There’s no love for the lovable. Tom Hanks hasn’t been nominated for an Oscar since Cast Away in 2001, and his leading role in Captain Phillips had all the makings of another sure thing: a character who was emotionally and physically adrift, left to survive at sea on increasingly smaller boats. And this time, Hanks got to act opposite a Somali pirate (played by Barkhad Abdi, up for best supporting actor in his film debut) instead of a volleyball (played by Wilson). His final 30 minutes in this film deserved a nod.

Meanwhile, Emma Thompson will have to settle for Meryl Streep’s adoration instead of an Oscar. The Academy didn’t recognize her outstanding work as P. L. Travers — the fussy author of Mary Poppins, dogged by Walt Disney for 20 years to turn her novels into “sentimental animated rubbish” or “[insert British-y putdown here]” — in Saving Mr. Banks. It probably didn’t help that the movie and the late Walt Disney have received hate press for the past month, but Thompson shouldn’t be punished because Disney didn’t like women, Jews, or cats.

Lots of love for Nebraska and Dallas Buyers Club.

In the shadow of his fellow nominees — Nebraska director Alexander Payne (best director), Bruce Dern (best actor) and the hilarious June Squibb (best supporting actress) — stands Bob Nelson, nominated for best original screenplay for his debut script. He’s something of an unknown to the Academy, but in Seattle, he was one of the funniest guys around for over a decade. His story — of an addled alcoholic (Dern) who’s convinced he won the Sweepstakes and embarks on a Great Plains Odyssey to collect his winnings — both warmed and broke my heart.

Not surprising that Matthew McConaughey (best actor) and Jared Leto (best supporting actor) ride their Golden Globe victories for Dallas Buyers Club into Oscar season. What is pleasantly surprising is that DBC sauntered into the best picture category, elbowing out Inside Llewyn Davis and Saving Mr. Banks with a McConaughey-styled “all right, all right, all right.”
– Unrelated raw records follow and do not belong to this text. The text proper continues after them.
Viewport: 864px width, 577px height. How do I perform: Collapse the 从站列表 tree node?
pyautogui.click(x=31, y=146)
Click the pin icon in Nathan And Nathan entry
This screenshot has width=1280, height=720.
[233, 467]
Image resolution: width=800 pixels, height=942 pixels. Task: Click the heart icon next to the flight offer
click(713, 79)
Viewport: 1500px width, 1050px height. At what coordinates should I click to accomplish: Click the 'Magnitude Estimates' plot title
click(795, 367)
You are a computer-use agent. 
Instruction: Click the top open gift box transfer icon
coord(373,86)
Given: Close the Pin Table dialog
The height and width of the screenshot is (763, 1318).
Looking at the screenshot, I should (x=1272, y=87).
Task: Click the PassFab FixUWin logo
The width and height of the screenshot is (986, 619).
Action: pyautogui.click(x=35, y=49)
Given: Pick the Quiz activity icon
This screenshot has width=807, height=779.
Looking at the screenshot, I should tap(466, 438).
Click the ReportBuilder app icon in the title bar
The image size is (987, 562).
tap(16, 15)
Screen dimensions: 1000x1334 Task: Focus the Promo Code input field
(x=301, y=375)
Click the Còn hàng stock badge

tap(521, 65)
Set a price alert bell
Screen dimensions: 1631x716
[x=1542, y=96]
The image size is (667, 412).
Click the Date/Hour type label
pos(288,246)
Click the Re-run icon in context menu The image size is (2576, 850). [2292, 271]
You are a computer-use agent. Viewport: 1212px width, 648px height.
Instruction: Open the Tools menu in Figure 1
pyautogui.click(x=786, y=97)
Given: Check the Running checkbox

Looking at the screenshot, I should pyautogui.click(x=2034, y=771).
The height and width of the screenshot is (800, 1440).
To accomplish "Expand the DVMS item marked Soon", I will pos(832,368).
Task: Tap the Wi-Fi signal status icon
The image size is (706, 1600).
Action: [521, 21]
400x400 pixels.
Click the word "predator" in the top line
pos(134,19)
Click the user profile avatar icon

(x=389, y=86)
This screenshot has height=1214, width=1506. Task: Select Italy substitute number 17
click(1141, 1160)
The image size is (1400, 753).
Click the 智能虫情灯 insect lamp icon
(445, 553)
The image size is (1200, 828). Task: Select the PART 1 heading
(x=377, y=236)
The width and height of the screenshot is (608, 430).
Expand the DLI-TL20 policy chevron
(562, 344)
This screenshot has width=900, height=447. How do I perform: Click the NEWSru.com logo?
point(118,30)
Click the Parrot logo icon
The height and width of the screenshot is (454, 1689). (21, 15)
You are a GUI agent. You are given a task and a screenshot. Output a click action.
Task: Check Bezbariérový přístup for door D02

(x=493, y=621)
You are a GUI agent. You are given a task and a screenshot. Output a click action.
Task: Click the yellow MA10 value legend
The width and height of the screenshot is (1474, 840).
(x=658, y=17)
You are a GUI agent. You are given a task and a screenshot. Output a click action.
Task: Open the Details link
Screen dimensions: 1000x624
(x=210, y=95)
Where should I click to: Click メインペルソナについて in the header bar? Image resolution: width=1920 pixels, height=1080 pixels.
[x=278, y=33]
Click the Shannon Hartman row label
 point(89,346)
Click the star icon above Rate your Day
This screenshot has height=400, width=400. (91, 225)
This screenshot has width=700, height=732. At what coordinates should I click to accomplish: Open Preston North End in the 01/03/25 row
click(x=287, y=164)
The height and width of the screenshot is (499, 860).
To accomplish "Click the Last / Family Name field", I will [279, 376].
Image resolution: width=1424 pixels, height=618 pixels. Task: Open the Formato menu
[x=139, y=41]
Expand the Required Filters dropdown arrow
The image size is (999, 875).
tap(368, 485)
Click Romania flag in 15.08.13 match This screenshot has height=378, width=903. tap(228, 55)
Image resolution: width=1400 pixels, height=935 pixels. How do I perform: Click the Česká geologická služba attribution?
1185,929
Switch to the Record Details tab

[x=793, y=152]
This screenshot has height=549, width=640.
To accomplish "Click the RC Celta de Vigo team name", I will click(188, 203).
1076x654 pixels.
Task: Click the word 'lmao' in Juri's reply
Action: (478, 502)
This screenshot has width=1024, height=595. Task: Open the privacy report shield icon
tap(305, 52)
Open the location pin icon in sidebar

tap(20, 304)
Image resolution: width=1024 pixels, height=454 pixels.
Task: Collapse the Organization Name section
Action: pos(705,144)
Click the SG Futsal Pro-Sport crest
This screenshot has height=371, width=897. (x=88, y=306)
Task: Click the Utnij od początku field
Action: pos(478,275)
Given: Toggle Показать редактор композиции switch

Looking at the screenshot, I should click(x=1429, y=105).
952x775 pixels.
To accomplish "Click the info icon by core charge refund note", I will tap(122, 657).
Only two nominations for Inside Llewyn Davis.

For cinematography and sound mixing, which probably feels like nominations for “best trailer” and “best mixtape.” Despite Llewyn Davis topping multiple “best film of 2013” lists, the melancholic movie about a pitiable Greenwich Village folk singer looking for his big break in the early 1960s was like a 105-minute Jeff Buckley song. Sad, and beautiful, but really, just sad. No wonder critics loved it. Happy things don’t get nominated for Oscars unless Pharell Williams is involved.

Lee Daniels’ The Butler is shut out.

That’s what you get for sticking your name in the title. Is the butler waiting on Lee Daniels? No.

The movie also committed the cardinal sin of Oscar maneuvering: Thou shalt not release thine film in the summer. Even Oprah’s star power couldn’t keep The Butler’s momentum going from its release, in mid-August, through Oscar voting season this winter.

Handicapping the 2014 Academy Awards

  • If it’s a visual effects or editing category, give it to Gravity.
  • If it’s an acting category, give it to American Hustle or Dallas Buyers Club. (Or just give it all to Cate Blanchett for Blue Jasmine.)
  • Best screenplays go to 12 Years a Slave and Her, otherwise the Academy will feel guilty.
  • Director: Alfonso Cuarón. The man conquered space.
  • Best picture: Toss-up between 12 Years a Slave and Gravity. It’s a rare best pic that doesn’t win best director and/or best screenplay. Advantage goes to Slave, since Harvey Weinstein  publicly praised it.
    The 86th Academy Awards airs Sunday, March 2, at 7e/4p on ABC.